See ~/.claude/docs/spawning-sessions.md for the full prompt template (Coordination + Finish line are both required sections).

Fleet planning rules (for the /fleet skill and human planners)

Section titled “Fleet planning rules (for the /fleet skill and human planners)”

These are the constraints the fleet skill reads to plan batches. Keep them current when the codebase changes.

Serialized files - only one worker at a time, ever:

File Reason
apps/api/src/routes/mcp.ts MCP tool registry - all domains compose here
apps/api/src/index.ts Hono app root - route mounting
apps/api/src/test/mcp.test.ts Cross-cutting dispatch tests - domain tests go in test/<domain>.test.ts

Domain → file ownership - one agent per row, no overlap:

Domain Service Schema Routes MCP Tests
issues services/issues.ts schemas/issues.ts routes/issues.ts mcp/issues.ts test/issues.test.ts
projects services/projects.ts schemas/projects.ts routes/projects.ts mcp/projects.ts test/projects.test.ts
wiki services/wiki.ts schemas/wiki.ts routes/wiki.ts mcp/wiki.ts test/wiki.test.ts
sprints services/sprints.ts schemas/sprints.ts routes/sprints.ts mcp/sprints.ts test/sprints.test.ts
comments services/comments.ts schemas/comments.ts routes/comments.ts mcp/comments.ts test/comments.test.ts
task-types services/task-types.ts schemas/task-types.ts routes/task-types.ts mcp/task-types.ts test/task-types.test.ts
custom-fields services/custom-fields.ts schemas/custom-fields.ts routes/custom-fields.ts mcp/custom-fields.ts test/custom-fields.test.ts
workflow services/workflow.ts — (no input) routes/workflow.ts mcp/workflow.ts test/workflow.test.ts
flow-metrics services/flow-metrics.ts schemas/flow-metrics.ts routes/flow-metrics.ts mcp/flow-metrics.ts test/flow-metrics.test.ts

Frontend islands are not domain-locked in the same way, but two agents must never own the same island file. Assign each island to exactly one agent per batch.

Deploy: tag a release (git tag vX.Y.Z && git push --tags) - release.yml builds the artifact and the config-only deploy repo (projektor-workspace) picks it up. See the deploy guide.

CI commands (must all pass before opening a PR):

Terminal window
pnpm lint
pnpm turbo type-check
pnpm --filter @projektor/api test
pnpm --filter @projektor/web test
pnpm --filter @projektor/web build

Merge ordering rule: if two agents both touch the same frontend file (e.g.
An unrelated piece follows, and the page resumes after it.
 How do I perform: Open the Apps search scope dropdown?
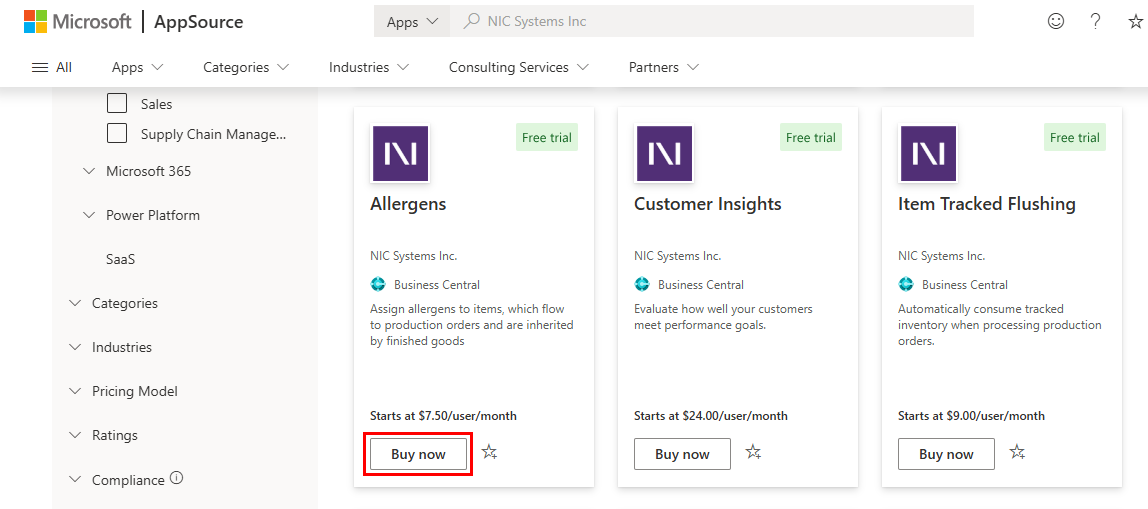click(412, 21)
IssueList.tsx), assign one as “primary” and one as “secondary”. Primary merges first; secondary rebases onto main before merging. Document this in the spawn prompts and in the fleet manifest.


All tools are available via POST /mcp/<workspaceId> (JSON-RPC 2.0). Connect with:

Terminal window
claude mcp add projektor --transport http https://<host>/mcp/<workspaceId> \
--header "Authorization: Bearer <token>"

The full tool list is generated from source - do not hand-maintain a copy here. See the MCP tool catalog (generated into apps/docs/src/content/docs/agents/tool-catalog.md by apps/api/scripts/gen-mcp-catalog.ts from apps/api/src/mcp/*.ts; CI fails if it is stale). The grouping there separates Coordination tools (the agent-native primitives used by the fleet protocol above) from Project data tools.

Tip: get_issue accepts ref: "PROJ-42" (project key + number) - you don’t need the UUID when you have the display key.